Dans les rues de la capitale, comme dans plusieurs villes du pays, les étudiants ont été une nouvelle fois au rendez-vous dans une marche imposante à travers laquelle ils ont dénoncé la condamnation à une année de prison ferme de 21 détenus d’opinion par le juge du tribunal de Sidi M’hamed.

Comme de tradition, la marche estudiantine débute solennellement par « Qassaman » . Les jeunes manifestants soutenus par la présence de citoyens venus de divers horizons sont promptement orientés, par les forces de l’ordre, sous les arcades qui bordent la place des Martyrs. Juste après l’hymne national, les clameurs ont fusé : «Tayha El Djazair !» «dawla madaniya machi aâskariya » (Etat civil et non militaire), « libérez nos frères, ils n’ont pas commis de crime« .

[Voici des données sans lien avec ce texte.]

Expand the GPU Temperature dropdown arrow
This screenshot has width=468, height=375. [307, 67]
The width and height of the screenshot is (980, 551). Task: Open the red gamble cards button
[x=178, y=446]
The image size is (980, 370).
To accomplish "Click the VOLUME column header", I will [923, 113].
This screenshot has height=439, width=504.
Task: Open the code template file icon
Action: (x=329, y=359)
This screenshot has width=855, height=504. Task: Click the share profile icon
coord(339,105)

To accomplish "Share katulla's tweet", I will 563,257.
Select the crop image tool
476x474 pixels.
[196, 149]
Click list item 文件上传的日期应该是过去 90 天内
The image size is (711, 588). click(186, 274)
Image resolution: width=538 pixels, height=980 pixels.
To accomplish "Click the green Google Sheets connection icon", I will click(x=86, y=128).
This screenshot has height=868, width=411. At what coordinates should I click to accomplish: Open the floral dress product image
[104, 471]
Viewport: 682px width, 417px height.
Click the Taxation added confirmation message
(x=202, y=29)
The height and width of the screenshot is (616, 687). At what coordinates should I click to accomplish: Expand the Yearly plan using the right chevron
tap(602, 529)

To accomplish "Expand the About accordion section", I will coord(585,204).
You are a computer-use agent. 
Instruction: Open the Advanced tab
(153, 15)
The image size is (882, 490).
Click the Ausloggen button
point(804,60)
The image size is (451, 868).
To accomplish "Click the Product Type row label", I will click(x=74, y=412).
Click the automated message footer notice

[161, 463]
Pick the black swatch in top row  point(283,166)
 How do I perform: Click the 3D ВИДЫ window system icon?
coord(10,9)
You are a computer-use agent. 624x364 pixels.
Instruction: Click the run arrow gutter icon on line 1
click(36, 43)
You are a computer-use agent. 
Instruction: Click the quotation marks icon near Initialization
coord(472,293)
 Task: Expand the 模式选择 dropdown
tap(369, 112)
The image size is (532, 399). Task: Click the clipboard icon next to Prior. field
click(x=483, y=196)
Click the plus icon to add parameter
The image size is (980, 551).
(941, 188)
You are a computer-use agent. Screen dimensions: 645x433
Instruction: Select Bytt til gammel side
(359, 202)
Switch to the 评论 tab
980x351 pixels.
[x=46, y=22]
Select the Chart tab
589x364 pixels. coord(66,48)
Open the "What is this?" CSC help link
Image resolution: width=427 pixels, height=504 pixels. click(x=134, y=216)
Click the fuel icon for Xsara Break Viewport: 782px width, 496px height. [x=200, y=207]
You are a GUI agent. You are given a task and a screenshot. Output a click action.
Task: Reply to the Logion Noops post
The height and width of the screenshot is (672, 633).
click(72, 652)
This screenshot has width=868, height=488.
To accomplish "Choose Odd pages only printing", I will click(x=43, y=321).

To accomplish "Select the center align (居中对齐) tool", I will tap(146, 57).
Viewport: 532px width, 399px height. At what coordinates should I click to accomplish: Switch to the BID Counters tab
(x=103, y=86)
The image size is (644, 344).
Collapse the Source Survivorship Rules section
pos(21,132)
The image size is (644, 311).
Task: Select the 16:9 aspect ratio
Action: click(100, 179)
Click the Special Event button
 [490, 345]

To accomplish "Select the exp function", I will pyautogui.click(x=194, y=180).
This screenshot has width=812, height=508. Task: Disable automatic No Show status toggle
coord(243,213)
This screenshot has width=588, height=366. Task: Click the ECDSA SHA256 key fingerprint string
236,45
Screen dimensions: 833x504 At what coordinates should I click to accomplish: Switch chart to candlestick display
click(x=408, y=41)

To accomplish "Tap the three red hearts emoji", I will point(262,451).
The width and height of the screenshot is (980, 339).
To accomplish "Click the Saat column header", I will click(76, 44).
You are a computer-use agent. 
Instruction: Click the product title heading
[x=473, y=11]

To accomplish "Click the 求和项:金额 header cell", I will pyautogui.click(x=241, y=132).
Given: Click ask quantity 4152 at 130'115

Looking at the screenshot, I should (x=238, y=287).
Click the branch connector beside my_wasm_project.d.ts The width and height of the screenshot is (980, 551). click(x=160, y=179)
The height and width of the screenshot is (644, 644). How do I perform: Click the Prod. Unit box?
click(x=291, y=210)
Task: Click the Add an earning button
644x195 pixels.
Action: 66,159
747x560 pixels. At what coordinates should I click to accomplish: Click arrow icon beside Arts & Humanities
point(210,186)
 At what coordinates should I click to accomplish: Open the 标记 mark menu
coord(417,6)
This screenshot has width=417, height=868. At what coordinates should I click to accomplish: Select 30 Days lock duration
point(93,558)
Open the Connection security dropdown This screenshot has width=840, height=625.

« La coupe est pleine, la coupe déborde ! La justice du téléphone a obéi, une fois de plus, aux ordres de ce pouvoir honni. Une décision arbitraire et une condamnation sans aucun fondement juridique. C’est honteux de voir une justice refusant d’être indépendante. Je dirai au magistrat qui a condamné ces jeunes : honte à vous ! Vous êtes un traitre sans coeur et dépourvu de principes, je vous invite à revoir vos cours de droits ! », fustige un étudiant appelant ses camardes à aller jusqu’au bout même si cela leur coûtera la vie.

Ce mardi, les magistrats ont été la cible des étudiants contestataires. « Magistrats de Sidi M’hamed, vous obéissez aux ordres du traître », « Gaid est devenu un Pharaon », « libérez nos enfants et prenez ceux de Gaid », ont scandé à tue-tête les marcheurs.

Durant la marche, les jeunes manifestants ont redoublé de créativité en faisant entendre à chaque fois de nouveaux slogans bien sentis: « Qodhat Sidi M’hamed, Yaaâbdou fel Khayan », (Magistrats de Sidi M’hamed vénèrent le traître), « Quelle honte, Justice du téléphone », « Nous sommes les enfants de Amirouche, nous ne ferons jamais marche arrière ».